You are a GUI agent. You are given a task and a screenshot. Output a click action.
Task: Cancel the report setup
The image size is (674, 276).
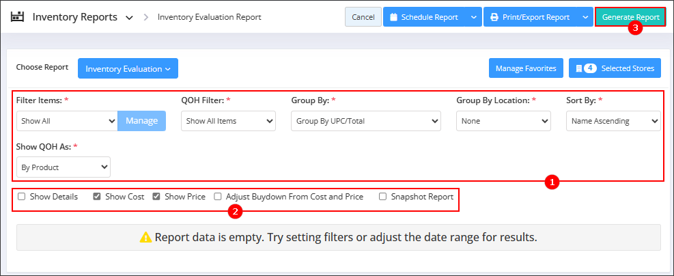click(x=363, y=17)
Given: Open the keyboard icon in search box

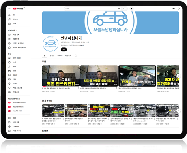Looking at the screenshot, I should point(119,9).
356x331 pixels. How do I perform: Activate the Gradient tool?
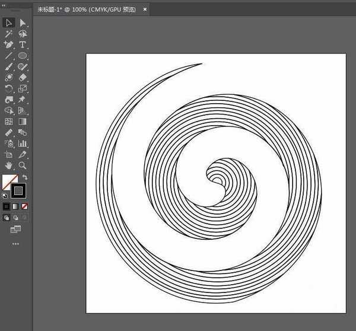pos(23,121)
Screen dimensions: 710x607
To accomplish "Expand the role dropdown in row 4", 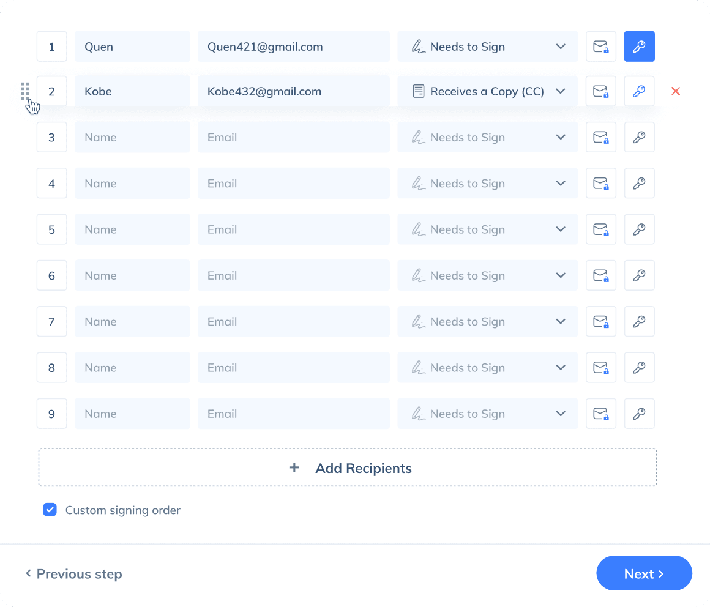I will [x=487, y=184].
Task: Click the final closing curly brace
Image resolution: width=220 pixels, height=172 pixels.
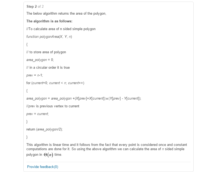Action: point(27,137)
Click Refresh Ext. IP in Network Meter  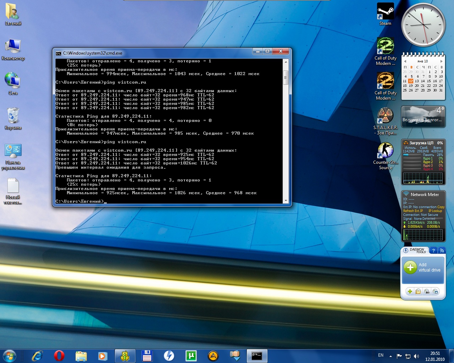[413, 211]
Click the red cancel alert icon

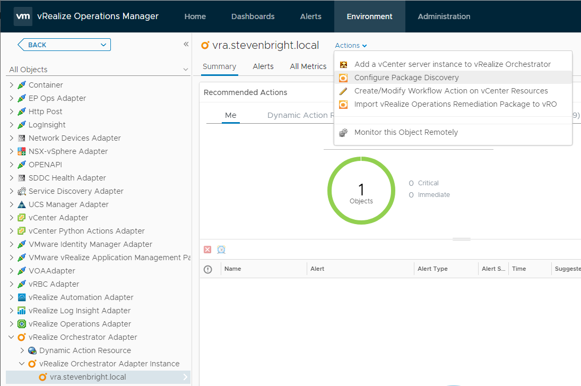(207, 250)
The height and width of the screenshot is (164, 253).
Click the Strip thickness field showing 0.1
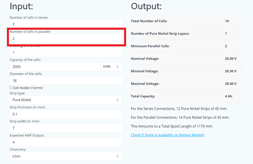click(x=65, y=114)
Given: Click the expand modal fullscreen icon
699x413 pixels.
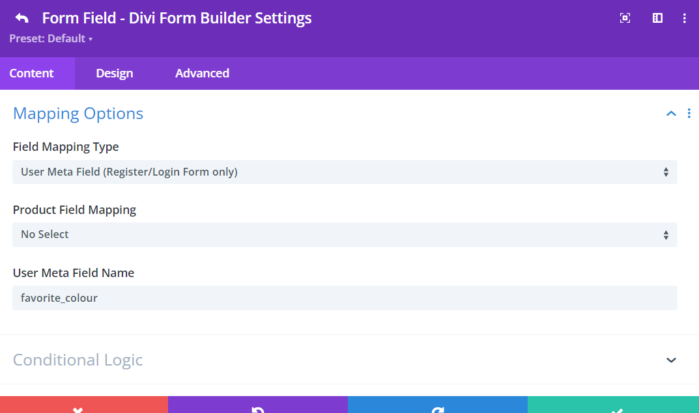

=======

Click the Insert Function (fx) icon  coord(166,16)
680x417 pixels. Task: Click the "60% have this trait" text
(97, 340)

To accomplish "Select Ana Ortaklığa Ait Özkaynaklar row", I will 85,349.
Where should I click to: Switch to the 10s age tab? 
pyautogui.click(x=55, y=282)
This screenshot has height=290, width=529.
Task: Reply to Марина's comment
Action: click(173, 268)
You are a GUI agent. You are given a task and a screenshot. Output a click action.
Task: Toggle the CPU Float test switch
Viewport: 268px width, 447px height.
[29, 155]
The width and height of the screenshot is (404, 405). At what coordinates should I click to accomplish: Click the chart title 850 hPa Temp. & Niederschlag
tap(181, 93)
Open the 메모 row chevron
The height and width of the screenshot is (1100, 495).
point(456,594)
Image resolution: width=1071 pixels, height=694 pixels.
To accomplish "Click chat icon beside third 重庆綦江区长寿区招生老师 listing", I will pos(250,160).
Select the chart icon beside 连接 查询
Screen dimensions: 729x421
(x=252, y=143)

=======

BRIEF :: Reproduce only the lines above, starting at the line with "Given: Click the expand modal fullscreen icon" and ending at the line with "699x413 pixels.", exactly as written.

SOLUTION FOR THIS EXERCISE ::
Given: Click the expand modal fullscreen icon
699x413 pixels.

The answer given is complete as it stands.